Operating System - HP-UX
1831506 Members
3314 Online
110025 Solutions
New Discussion

Cluster configuration problem

 
Jim Mulshine
Frequent Advisor

Cluster configuration problem

We have a 2-node cluster installed in two buildings. There is one computer and a rack with disk arrays per building, with everything connected using Fiber Channel, and LVM mirroring is used to mirror data on disk arrays in building A to those in building B.

Recently we discovered a flaw in our cluster configuration when we lost the electric power to the computer and disk arrays in building A. Instead of the cluster node in building B starting up the package that was running previously on the node A, node B TOC'ed itself. The problem is that the FIRST_CLUSTER_LOCK_PV is on the disk array in building A, so node B couldn't find it while disk array A was down. (If only node A goes down while the disk array A is running, then there is no problem, everything works as it should.)

I've read about the possibility of setting up a SECOND_CLUSTER_LOCK_PV which perhaps could be placed on one of the building B disk arrays. However, it seems to me that this could result in node A running all cluster packages on the disks in building A at the same time that node B runs the same cluster packages on the disks in building B in the case that we drop all heartbeat connections between the buildings (not so likely, but not impossible).

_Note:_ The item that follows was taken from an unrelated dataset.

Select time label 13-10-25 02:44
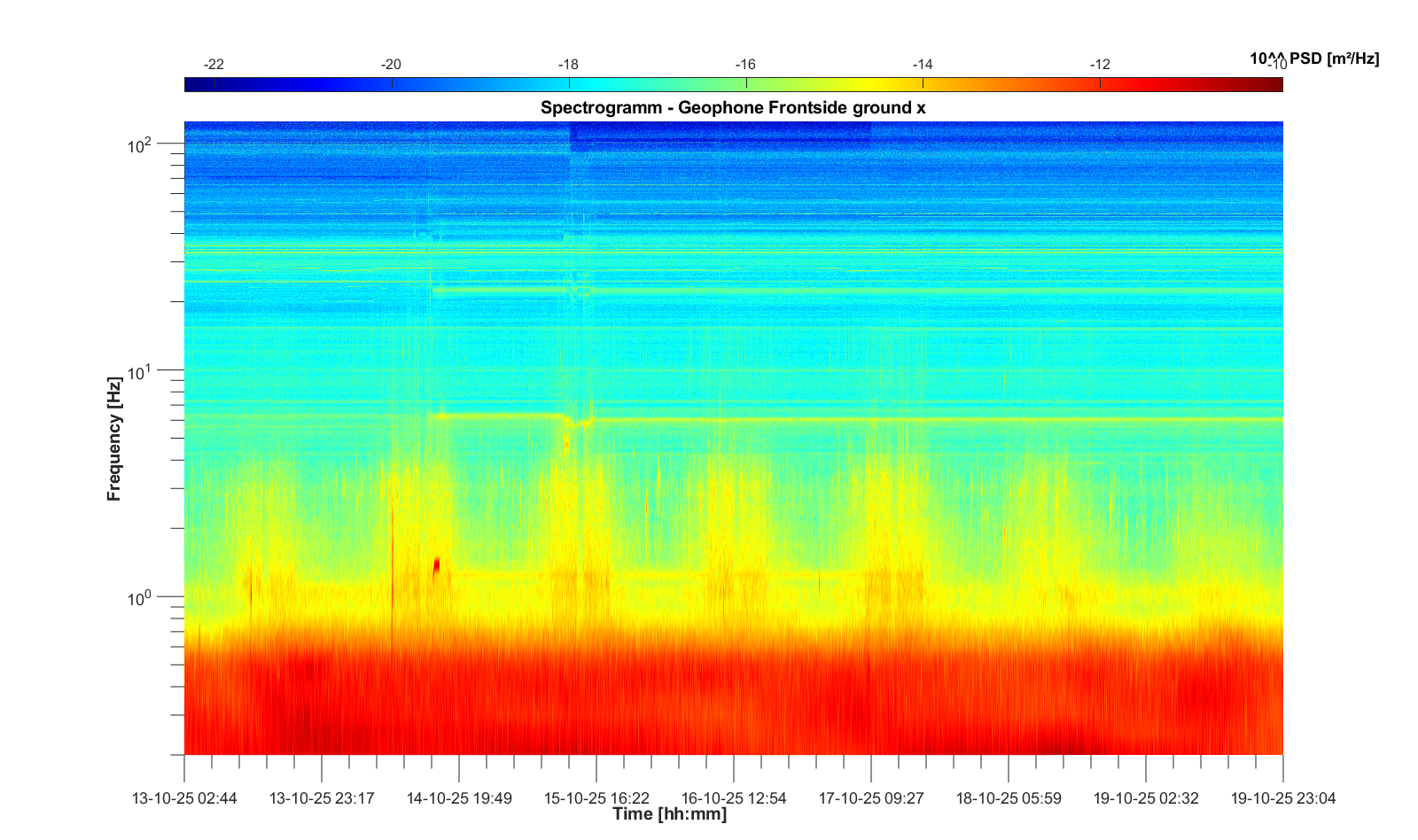(x=184, y=798)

Does anyone know of a tried and proven solution to our problem?
2 REPLIES 2
melvyn burnard
Honored Contributor

Re: Cluster configuration problem

The scenario you mention with the 2 cluster lock discs is known as Split Brain Syndrome.
It is highly unlikely that you could get this, but the risc is definitely there especially in the Campus Cluster configuration you appear to have.
There are a few options you could look at such as ensuring you have multiple heartbeat connections via completely different routings, or looking at having a third node in a different building, that does not connect to the discs, but has all the networking connectivity between it and the other two nodes, and then removing the cluster lock disc.
Of course this also has a low risc factor of a major failure, e.g. you lose one node, the cluster reforms from a 3 node to a 2 node cluster, which does not need teh cl disk, but then you lose the arbitration node, which would result in the third and final node TOC'ing due to no cl disk. Having said that, you have then experienced an MPOF and not just a SPOF.
HTH
My house is the bank's, my money the wife's, But my opinions belong to me, not HP!
Michael F. Dick
Advisor

Re: Cluster configuration problem

Hi,

having a cluster lock disk in the same room as one of the cluster nodes is a bad idea (you expierenced that)..anyway, your configuration is a campus cluster (and not a local cluster). have a 3rd room with independent power, and put a arbitrator node in that room. with that, you wouldn't need a lock disk. this machine doesn't need to be a big machine, just big enough to run the cluster software..

just a thought

Michael
Well, thats all just my $.02